Imaginons un débiteur saisi qui justifierait ultérieurement au juge, qu'il est lui même créancier du créancier saisissant, de sorte qu'après compensation entre les créances et dettes réciproques des parties, la prétendue créance initiale ne serait plus du tout fondée en son principe.
Alors le juge n'aura d'autre solution que de rétracter son ordonnance aux fins de saisie conservatoire en la réduisant à néant.

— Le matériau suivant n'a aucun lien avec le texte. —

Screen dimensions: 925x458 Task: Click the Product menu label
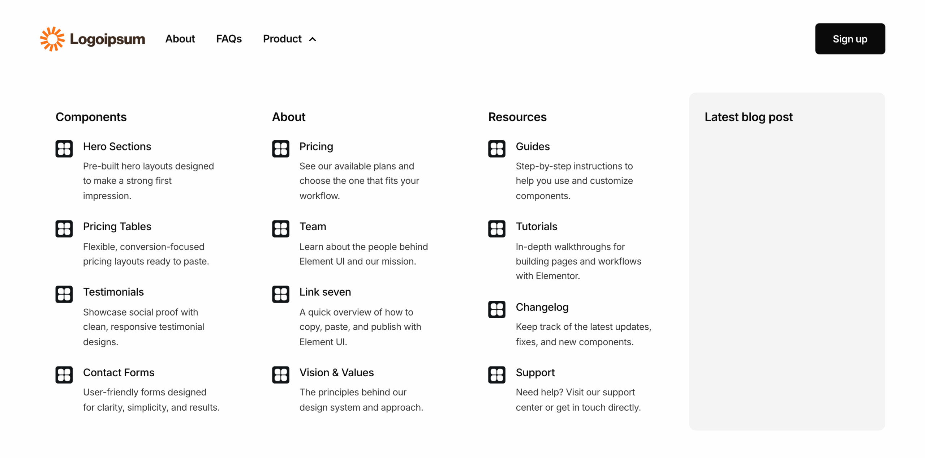click(x=282, y=39)
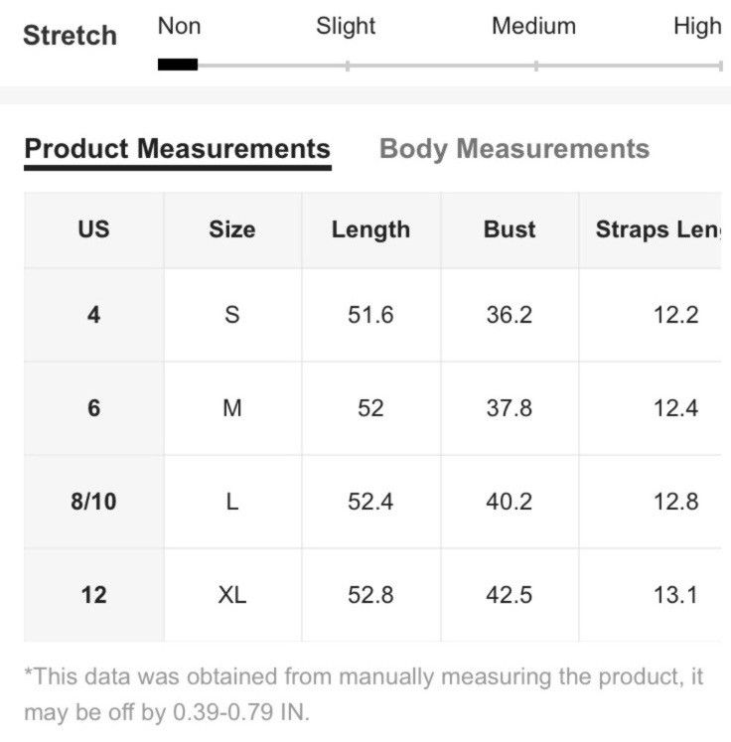Select the size XL cell
Screen dimensions: 731x742
tap(232, 595)
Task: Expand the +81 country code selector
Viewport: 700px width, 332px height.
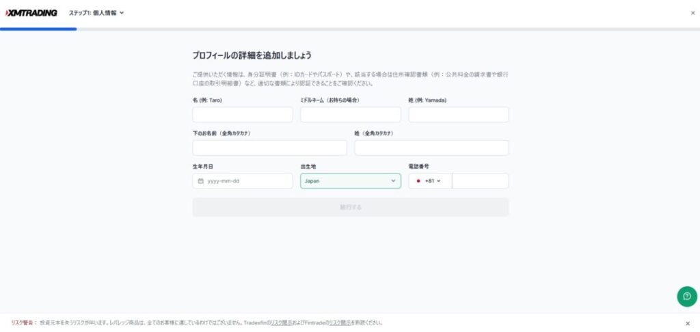Action: [x=433, y=181]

Particularité devant la Juridiction Commerciale
Si le requérant a sciemment omis d'indiquer au juge dans sa requête qu'il avait préalablement assigné au fond son débiteur, le juge consulaire qui découvre a posteriori l'existence de cette instance, à l'occasion de la demande en rétraction qui lui est présentée, n'aura alors d'autre solution que d'y faire droit.
Le juge consulaire n'a, en effet, qu'une compétence subsidiaire par rapport au Juge de l'Exécution d'ordonner avant tout procès une mesure conservatoire au visa de l'article 69 de la loi du 9 juillet 1991 précitée.

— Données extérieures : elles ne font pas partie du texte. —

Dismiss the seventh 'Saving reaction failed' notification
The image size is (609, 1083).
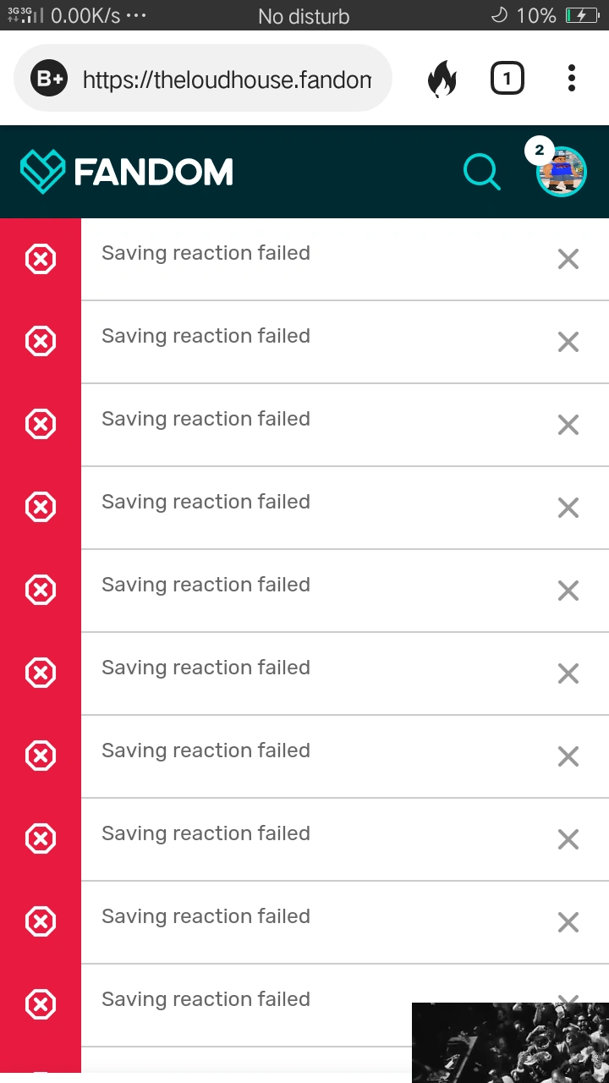click(x=568, y=756)
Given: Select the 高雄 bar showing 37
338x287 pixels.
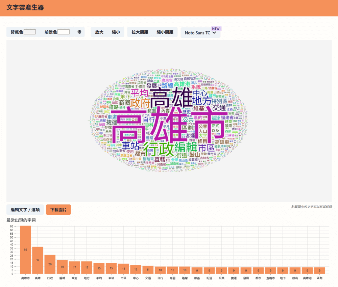Looking at the screenshot, I should pyautogui.click(x=38, y=260).
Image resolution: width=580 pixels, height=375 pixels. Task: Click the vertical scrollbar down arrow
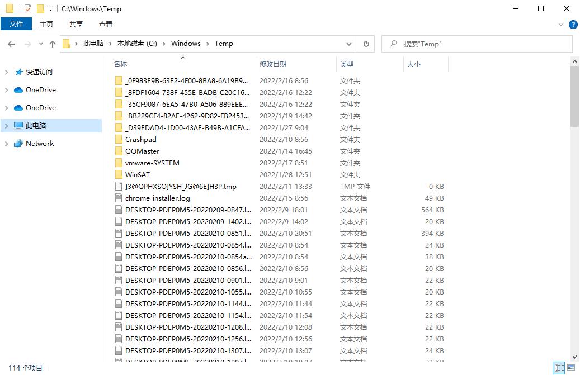575,357
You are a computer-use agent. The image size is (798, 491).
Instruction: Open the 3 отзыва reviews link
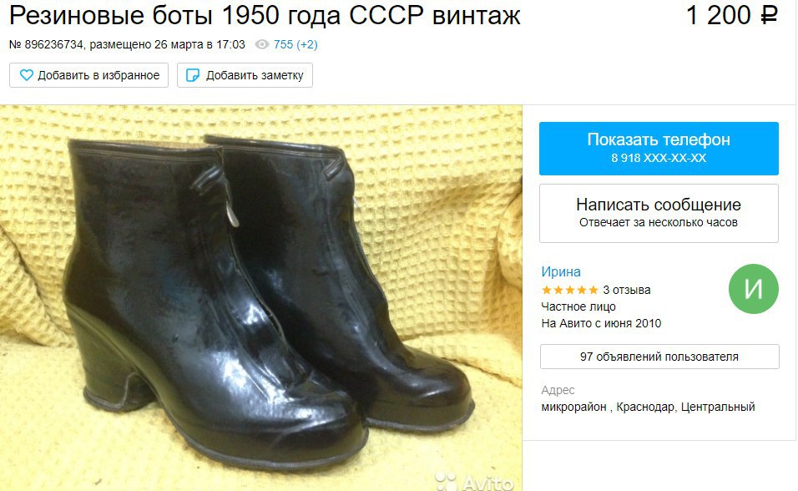tap(627, 290)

Sur la procédure en rétraction
Seule la procédure de référé sera ouverte au détieur qui entend obtenir la rétraction de l'ordonnance qui lui fait grief, et ce, au visa de l'article 485 du Code de Procédure Civile modifiée par le Décret du 20 janvier 2012.
Il est donc conseiller, en matière de recouvrement de créance commerciale, de présenter avant tout procès une requête au juge commercial afin de saisie conservatoire.
Restera un subsidiaire, au cas où une instance est en cours, tenant à la possibilité pour le créancier de présenter sa requête au Juge de l'Exécution qui a une compétence de principe.